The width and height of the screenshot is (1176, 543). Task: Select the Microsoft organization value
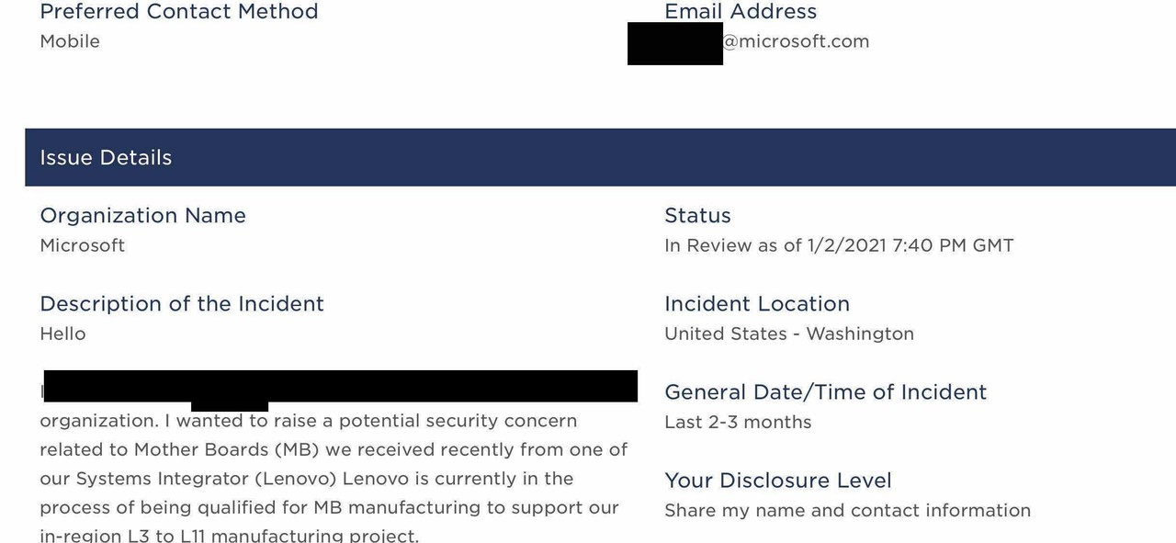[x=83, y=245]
+ + + + +
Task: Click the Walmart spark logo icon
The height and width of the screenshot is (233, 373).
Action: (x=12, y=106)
+ + + + +
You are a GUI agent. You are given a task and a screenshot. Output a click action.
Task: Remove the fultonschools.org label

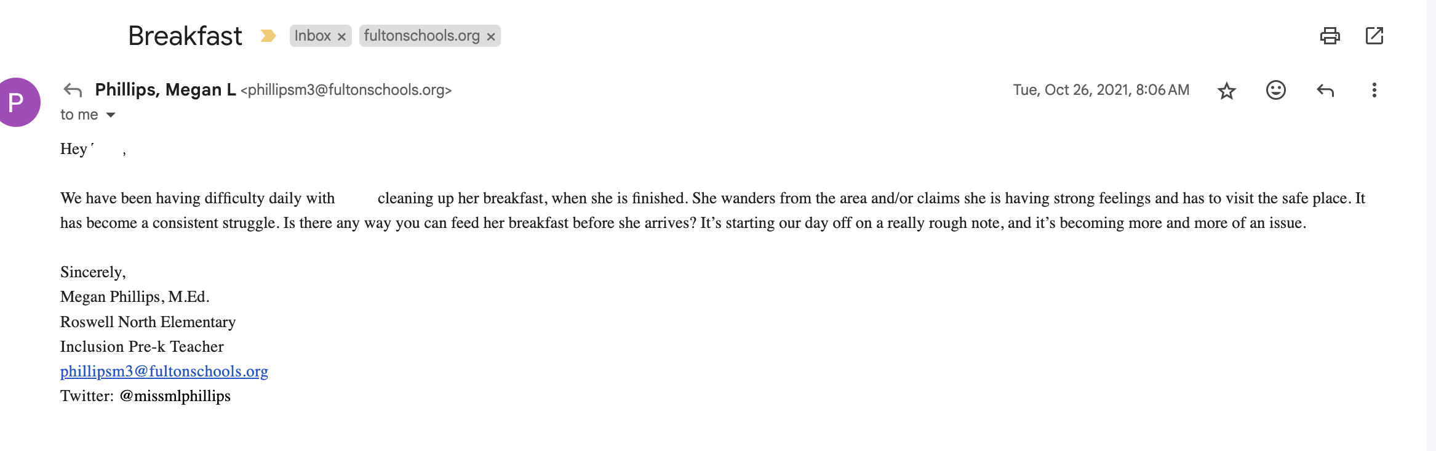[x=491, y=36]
+ + + + +
#### DIRECTION
Edit the rows from the line with "Task: Click the Walmart spark logo icon" up to and including the line with "Action: (x=12, y=106)" so that "screenshot" becomes "page", keep everything else unchanged, and give back only those lines.

#### TASK RESPONSE
Task: Click the Walmart spark logo icon
The height and width of the page is (233, 373).
Action: (x=12, y=106)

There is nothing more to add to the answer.